▶ **Your goal**
Find all lines with the word "computer" in the material, then copy them.

- - - -

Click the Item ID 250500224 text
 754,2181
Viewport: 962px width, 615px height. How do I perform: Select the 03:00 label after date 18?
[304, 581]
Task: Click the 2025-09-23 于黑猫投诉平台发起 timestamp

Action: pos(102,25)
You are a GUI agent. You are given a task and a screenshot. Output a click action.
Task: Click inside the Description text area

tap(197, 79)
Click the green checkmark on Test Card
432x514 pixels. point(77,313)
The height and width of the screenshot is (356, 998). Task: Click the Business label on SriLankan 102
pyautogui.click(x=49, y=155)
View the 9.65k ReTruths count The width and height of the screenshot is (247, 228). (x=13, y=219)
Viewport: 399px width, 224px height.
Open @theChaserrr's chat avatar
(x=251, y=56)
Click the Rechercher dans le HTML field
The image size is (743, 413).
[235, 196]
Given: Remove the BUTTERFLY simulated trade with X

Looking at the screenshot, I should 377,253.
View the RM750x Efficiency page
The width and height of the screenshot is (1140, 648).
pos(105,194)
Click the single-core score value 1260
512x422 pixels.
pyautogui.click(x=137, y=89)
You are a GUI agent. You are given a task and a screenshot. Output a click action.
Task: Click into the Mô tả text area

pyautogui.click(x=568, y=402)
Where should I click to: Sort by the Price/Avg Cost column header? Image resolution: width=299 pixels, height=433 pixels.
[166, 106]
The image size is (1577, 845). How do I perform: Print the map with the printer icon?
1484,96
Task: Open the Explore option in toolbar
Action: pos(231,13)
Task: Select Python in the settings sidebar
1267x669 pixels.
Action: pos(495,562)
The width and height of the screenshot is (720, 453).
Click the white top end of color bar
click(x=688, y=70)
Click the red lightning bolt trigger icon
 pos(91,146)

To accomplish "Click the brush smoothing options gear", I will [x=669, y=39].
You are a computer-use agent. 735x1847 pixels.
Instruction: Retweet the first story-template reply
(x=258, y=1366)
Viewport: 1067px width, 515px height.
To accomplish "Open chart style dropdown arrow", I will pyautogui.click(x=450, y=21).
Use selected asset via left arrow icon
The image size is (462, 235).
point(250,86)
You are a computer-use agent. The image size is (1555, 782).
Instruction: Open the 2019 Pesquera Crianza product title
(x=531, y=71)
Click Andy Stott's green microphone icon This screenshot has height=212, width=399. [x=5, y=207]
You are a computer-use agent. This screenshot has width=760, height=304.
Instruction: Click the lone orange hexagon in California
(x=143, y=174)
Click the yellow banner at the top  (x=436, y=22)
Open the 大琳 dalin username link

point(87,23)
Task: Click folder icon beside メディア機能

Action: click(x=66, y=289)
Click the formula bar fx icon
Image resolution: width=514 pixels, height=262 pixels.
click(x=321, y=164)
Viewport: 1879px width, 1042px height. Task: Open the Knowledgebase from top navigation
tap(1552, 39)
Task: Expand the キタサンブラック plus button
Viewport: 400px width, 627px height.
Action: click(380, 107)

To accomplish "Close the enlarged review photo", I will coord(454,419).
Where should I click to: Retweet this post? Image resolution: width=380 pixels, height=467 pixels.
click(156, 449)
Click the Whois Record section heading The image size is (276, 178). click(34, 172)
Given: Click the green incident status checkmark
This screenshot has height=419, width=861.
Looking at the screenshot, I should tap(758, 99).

- - - -

▶ **Written response**
You are a computer-use agent. 735x1847 pixels.
You are a computer-use agent. The image size is (1555, 782).
You are a computer-use agent. This screenshot has width=760, height=304.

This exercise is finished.